The U.S. Securities and Exchange Commission is considering generic listing standards for crypto exchange-traded products (ETPs).
Bitwise CIO Matt Hougan believes this change could “blow the market wide open” and trigger what he calls “ETPalooza.”
Currently, every new crypto ETF requires a one-off SEC filing. The process can stretch up to 240 days, with no certainty of approval. That’s why it took more than a decade for the first spot Bitcoin ETF to gain approval last year.

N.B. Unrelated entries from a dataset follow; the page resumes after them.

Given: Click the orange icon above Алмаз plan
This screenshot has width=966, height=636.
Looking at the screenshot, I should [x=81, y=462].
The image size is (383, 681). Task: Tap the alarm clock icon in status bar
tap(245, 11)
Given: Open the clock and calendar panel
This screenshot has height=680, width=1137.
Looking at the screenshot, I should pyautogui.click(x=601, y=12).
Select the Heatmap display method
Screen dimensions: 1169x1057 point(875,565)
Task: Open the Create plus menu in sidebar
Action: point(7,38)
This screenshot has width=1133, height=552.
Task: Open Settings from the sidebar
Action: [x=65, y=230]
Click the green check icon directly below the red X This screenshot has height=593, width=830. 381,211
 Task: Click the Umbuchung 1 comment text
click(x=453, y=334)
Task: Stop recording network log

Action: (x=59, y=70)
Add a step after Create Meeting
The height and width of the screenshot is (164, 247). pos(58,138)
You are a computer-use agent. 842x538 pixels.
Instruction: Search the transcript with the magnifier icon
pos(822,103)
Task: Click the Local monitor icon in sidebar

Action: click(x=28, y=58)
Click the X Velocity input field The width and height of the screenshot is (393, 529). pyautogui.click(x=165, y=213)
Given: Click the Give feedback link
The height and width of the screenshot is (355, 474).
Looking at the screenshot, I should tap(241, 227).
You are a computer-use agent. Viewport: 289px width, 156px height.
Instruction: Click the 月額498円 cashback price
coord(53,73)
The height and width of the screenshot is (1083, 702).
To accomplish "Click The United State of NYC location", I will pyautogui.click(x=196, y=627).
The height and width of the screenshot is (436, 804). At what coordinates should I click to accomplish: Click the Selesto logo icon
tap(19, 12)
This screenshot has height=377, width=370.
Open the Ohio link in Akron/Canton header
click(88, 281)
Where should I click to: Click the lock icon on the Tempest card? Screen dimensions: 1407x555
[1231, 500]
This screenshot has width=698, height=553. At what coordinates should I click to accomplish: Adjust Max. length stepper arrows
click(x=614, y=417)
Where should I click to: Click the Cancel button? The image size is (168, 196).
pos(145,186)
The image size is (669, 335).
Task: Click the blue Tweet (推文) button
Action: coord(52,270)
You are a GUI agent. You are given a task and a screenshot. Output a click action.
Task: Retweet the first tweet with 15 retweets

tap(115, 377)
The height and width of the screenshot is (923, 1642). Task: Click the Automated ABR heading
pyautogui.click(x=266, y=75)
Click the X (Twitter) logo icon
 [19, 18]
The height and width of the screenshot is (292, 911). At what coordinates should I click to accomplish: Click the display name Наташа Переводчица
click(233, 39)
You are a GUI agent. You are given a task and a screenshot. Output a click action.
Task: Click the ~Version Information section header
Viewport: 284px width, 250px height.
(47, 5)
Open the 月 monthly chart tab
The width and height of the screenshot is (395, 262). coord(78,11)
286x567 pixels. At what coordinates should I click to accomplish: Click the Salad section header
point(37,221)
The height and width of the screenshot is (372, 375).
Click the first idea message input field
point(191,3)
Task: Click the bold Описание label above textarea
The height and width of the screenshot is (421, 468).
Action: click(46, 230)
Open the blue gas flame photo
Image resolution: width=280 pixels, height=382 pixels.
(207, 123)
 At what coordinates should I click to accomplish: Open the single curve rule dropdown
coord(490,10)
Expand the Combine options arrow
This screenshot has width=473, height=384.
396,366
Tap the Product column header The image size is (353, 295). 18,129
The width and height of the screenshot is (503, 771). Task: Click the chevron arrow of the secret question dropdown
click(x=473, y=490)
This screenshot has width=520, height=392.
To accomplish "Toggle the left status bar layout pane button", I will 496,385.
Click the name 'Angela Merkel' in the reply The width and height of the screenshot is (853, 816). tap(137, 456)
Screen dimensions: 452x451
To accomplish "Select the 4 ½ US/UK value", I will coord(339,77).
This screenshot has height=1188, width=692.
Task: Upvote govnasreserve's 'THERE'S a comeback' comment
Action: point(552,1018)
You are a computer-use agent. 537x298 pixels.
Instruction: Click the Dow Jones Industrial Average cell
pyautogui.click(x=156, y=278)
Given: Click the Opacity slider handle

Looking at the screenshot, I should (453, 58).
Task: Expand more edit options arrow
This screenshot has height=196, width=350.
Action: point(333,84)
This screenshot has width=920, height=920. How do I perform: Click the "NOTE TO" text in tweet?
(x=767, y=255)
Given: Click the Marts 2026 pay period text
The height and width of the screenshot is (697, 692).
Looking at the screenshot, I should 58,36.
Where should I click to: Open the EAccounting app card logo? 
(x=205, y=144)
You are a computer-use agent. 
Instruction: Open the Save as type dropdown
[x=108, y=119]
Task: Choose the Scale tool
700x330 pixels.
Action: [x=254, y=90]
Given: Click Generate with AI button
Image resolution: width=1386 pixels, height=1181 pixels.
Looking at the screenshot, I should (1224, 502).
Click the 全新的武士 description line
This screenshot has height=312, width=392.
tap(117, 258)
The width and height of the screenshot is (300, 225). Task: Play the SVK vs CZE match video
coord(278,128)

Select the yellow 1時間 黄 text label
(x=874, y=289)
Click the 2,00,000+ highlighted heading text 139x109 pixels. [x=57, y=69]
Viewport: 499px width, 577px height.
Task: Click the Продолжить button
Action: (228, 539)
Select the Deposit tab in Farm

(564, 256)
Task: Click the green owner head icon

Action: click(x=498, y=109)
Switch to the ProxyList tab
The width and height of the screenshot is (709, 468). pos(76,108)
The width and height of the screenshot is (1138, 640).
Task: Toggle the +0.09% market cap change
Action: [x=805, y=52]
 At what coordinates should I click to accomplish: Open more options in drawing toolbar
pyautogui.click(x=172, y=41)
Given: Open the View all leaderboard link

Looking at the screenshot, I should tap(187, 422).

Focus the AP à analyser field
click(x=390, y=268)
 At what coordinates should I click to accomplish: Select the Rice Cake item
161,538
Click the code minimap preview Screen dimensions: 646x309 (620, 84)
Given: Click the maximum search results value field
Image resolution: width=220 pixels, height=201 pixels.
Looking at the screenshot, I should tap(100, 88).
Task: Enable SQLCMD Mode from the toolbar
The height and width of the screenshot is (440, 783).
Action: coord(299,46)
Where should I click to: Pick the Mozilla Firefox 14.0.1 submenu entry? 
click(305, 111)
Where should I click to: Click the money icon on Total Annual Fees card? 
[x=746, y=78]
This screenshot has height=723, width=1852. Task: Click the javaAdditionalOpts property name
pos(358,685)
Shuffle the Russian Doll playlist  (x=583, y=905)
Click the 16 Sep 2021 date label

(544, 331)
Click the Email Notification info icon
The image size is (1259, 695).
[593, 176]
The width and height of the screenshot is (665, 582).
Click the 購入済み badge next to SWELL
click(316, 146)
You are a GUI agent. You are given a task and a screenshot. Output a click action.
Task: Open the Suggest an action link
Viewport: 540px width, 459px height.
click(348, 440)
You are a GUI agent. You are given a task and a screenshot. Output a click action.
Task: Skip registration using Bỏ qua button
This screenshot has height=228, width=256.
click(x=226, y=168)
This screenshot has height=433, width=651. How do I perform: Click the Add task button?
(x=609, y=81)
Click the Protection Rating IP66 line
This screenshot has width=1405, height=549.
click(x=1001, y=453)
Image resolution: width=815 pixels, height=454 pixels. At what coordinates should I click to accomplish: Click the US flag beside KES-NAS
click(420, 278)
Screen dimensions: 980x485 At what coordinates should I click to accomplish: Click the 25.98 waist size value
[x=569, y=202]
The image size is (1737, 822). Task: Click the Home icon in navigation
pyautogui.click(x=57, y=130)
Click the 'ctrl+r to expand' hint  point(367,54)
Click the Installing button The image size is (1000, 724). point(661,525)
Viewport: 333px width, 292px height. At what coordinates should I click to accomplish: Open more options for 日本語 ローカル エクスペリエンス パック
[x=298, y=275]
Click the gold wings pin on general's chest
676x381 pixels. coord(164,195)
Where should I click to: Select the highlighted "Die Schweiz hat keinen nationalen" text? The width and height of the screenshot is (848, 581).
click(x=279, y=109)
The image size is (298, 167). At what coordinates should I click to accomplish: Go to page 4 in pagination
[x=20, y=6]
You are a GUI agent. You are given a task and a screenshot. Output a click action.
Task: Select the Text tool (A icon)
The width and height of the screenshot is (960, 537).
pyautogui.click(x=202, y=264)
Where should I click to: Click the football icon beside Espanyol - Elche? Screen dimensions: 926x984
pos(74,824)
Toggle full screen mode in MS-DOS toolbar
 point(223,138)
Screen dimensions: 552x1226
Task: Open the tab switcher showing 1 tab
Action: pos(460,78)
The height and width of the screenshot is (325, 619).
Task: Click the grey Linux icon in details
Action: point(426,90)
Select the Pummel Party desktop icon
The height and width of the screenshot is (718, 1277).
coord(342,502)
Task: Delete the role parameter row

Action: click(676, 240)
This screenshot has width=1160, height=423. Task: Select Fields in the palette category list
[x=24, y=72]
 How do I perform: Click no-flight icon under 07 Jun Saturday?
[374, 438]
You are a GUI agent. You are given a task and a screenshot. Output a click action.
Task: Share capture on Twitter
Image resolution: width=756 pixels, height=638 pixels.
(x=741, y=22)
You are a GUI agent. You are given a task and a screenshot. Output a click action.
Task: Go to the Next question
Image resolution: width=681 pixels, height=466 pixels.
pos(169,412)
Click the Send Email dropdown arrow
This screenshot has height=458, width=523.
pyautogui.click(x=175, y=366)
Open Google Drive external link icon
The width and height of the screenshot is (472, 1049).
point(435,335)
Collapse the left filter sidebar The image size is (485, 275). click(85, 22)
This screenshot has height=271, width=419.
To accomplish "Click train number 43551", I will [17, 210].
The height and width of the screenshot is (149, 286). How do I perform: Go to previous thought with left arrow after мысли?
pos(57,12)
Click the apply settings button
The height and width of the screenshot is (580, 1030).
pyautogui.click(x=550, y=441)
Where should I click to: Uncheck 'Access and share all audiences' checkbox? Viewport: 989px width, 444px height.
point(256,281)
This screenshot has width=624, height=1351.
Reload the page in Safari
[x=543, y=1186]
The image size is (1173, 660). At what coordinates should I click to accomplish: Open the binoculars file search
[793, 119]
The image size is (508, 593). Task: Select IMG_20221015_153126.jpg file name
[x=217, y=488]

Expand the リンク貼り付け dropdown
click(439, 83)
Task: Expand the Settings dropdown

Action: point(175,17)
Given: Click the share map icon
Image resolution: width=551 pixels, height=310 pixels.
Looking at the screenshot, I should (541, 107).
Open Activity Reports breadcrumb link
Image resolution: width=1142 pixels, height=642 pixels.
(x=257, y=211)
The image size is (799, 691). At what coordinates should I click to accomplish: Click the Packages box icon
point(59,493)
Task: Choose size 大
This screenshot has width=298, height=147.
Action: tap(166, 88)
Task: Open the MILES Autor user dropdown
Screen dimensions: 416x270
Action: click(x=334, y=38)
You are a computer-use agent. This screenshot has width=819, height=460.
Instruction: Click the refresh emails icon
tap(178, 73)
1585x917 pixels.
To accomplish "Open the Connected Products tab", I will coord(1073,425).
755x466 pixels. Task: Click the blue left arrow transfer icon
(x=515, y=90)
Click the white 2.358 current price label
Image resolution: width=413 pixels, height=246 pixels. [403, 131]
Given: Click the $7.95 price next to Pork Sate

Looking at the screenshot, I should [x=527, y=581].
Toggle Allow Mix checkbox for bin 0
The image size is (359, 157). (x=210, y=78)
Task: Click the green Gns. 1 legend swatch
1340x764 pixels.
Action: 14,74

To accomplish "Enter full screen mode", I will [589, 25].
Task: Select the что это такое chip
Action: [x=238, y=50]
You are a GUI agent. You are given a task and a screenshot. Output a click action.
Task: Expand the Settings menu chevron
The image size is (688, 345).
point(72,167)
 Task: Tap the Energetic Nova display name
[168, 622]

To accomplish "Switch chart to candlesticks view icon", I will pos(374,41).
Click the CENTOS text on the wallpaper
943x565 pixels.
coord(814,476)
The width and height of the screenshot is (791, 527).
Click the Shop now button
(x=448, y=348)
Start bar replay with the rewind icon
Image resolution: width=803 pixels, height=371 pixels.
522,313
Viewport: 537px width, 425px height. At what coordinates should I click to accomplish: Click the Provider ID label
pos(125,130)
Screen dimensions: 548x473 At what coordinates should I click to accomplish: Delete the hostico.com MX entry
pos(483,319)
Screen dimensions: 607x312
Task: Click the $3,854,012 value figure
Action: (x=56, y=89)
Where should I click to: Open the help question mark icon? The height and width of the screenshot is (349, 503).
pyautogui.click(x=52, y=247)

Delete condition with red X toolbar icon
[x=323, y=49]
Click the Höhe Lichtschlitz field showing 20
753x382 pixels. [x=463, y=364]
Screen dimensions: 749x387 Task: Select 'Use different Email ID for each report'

Why Generic Standards Matter for Crypto ETFs
Generic standards would simplify the process of approving a new ETF. Issuers can simply list products as long as they meet predefined rules, and get faster launches with decisions in as little as 75 days.
Hougan, however, says that these new rules could turn ETF approvals from an unpredictable process into a predictable pipeline.
What this means is that assets like Solana, XRP, Chainlink, Cardano, Avalanche, Dogecoin, Shiba Inu, Polkadot, Hedera, Litecoin and Bitcoin Cash could all qualify for ETFs as soon as possible.
This has happened before, when in 2019, the SEC introduced the “ETF Rule,” which replaced case-by-case approvals with generic standards.
The number of ETF launches in the U.S. tripled in a year, from 117 to 370. Hougan expects the same outcome in crypto, and says that dozens of single-asset and index-based ETPs could enter the market.
More ETFs Don’t Guarantee Investor Demand
Despite the excitement, Hougan continues to warn that the launch of new ETFs won’t automatically bring large inflows.
Volume in $SSK now at $20m, which is really strong, top 1% for a new launch. For context, $SOLZ did $1m on Day One, and that’s pretty good. Also, the $25m in seed assets makes $SSK already bigger than $SOLZ. https://t.co/ibiKxizeeQ
— Eric Balchunas (@EricBalchunas) July 2, 2025
Investor interest depends on the underlying asset itself, not the existence of an ETF.
Ethereum spot ETFs, for example, launched in mid-last year, but saw muted flows at first. Demand only picked up months later, after stablecoin growth and fresh enthusiasm for Ethereum.
This might happen again, where funds tied to Bitcoin Cash or other underperforming assets may struggle to attract money without strong fundamentals.
Timelines and Market Impact
According to Hougan, generic standards could be finalised as soon as October. If so, the first wave of products might launch before the year’s end.
Altcoin ETFs are already starting to appear under the current process. Two funds tracking XRP and Dogecoin are expected this week, and Solana staking ETFs also entered the market earlier this year.
In fact, Bloomberg’s James Seyffart called the $12 million debut “a healthy start.”
First spot solana staking ETF is officially live. Healthy start to trading for a new ETF with ~$8 million in trading in first 20 min. pic.twitter.com/HBl7zzVv1F
— James Seyffart (@JSeyff) July 2, 2025
Bitfinex analysts note that more and more altcoin ETFs could be the spark that tokens need, especially when they are further down the risk curve.
Without these products, altcoins may lag behind Bitcoin and Ethereum in attracting mainstream capital.
The Bigger Picture for Crypto Investors
So what does this mean for investors? Easier access to ETFs could affect how capital flows into digital assets. Retail investors would also no longer need to manage wallets or exchanges.
Instead, they could buy crypto exposure through standard brokerage accounts.
Institutional players would also find it easier to allocate. Large asset managers already familiar with ETFs could add crypto products alongside stocks and bonds.
That visibility and accessibility could bring a new class of investors into the market.
Hougan calls the adoption of generic standards a “coming of age” moment for crypto. He sees it as a sign that digital assets are entering the mainstream financial system, even if inflows won’t arrive overnight.